Le Contexte : Le Grand Frère Pan-Africain
Cette visite s’inscrivait dans le cadre des ambitions panafricanistes de Mouammar Kadhafi, qui, à l’époque, exerçait une influence considérable au sein de l’Union africaine (UA) une institution qu’il présidera d’ailleurs en 2009.
Pour Laurent Gbagbo, recevoir Kadhafi était un geste diplomatique fort. Non seulement cela renforçait l’axe diplomatique sud-sud face aux puissances occidentales, mais cela permettait également à la Côte d’Ivoire de s’aligner sur un acteur africain majeur, réputé pour son soutien financier aux États africains. Les discussions entre les deux hommes ont sans doute porté sur des thèmes chers à Kadhafi : l’accélération de l’intégration africaine et la création des États-Unis d’Afrique.
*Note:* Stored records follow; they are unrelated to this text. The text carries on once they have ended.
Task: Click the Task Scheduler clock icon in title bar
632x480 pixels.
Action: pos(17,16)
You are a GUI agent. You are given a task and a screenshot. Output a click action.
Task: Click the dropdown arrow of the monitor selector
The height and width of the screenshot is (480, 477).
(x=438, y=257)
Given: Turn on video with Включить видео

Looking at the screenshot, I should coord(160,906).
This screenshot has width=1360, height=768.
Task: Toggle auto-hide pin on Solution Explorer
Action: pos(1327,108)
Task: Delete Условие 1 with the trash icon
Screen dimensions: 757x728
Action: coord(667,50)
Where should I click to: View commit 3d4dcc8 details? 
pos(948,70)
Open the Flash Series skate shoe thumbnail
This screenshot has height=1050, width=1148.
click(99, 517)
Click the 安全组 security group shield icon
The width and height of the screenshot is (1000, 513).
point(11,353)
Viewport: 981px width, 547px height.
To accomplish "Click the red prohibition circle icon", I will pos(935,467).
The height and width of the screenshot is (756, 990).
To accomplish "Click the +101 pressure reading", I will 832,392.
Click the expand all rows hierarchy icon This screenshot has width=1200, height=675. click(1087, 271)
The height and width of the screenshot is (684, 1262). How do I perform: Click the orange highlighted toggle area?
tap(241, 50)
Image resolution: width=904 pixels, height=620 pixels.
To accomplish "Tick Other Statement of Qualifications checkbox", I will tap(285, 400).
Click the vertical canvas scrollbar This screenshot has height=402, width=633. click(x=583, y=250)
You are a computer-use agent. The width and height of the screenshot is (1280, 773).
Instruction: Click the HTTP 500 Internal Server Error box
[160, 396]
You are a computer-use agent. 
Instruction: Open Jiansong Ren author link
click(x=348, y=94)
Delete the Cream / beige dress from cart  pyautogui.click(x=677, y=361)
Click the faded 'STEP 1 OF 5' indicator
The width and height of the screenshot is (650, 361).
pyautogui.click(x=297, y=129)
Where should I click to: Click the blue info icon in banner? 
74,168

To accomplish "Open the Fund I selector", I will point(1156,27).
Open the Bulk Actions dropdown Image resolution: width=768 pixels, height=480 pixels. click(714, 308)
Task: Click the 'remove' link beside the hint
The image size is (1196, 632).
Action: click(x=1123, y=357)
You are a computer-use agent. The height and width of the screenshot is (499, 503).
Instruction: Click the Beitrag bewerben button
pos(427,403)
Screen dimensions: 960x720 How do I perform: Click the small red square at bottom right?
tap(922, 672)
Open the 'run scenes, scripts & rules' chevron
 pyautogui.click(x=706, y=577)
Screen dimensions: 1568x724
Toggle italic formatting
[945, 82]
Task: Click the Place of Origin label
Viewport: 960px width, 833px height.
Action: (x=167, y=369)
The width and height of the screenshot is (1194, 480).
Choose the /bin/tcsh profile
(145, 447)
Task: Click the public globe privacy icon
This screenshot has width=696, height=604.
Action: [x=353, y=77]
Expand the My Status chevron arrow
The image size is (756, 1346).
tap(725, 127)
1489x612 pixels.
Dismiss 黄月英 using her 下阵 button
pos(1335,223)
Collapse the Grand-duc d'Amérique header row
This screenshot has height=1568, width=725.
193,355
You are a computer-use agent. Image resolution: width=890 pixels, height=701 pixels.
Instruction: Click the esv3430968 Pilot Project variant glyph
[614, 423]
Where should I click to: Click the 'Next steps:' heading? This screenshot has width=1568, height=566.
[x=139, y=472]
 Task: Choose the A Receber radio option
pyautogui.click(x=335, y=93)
Une Rencontre Politique et Symbolique
L’accueil protocolaire, soulignant l’importance accordée à cette visite, mettait en lumière l’entente politique entre les deux dirigeants, unis par un certain nationalisme et une défiance vis-à-vis des ingérences extérieures. La Libye de Kadhafi était alors un partenaire économique potentiel pour la Côte d’Ivoire, notamment dans les secteurs des hydrocarbures ou des investissements.
Cette visite restera comme l’un des temps forts diplomatiques du mandat de Laurent Gbagbo, illustrant les amitiés politiques complexes et souvent imprévisibles qui caractérisaient la scène africaine au début des années 2000, avant la chute de Mouammar Kadhafi en 2011.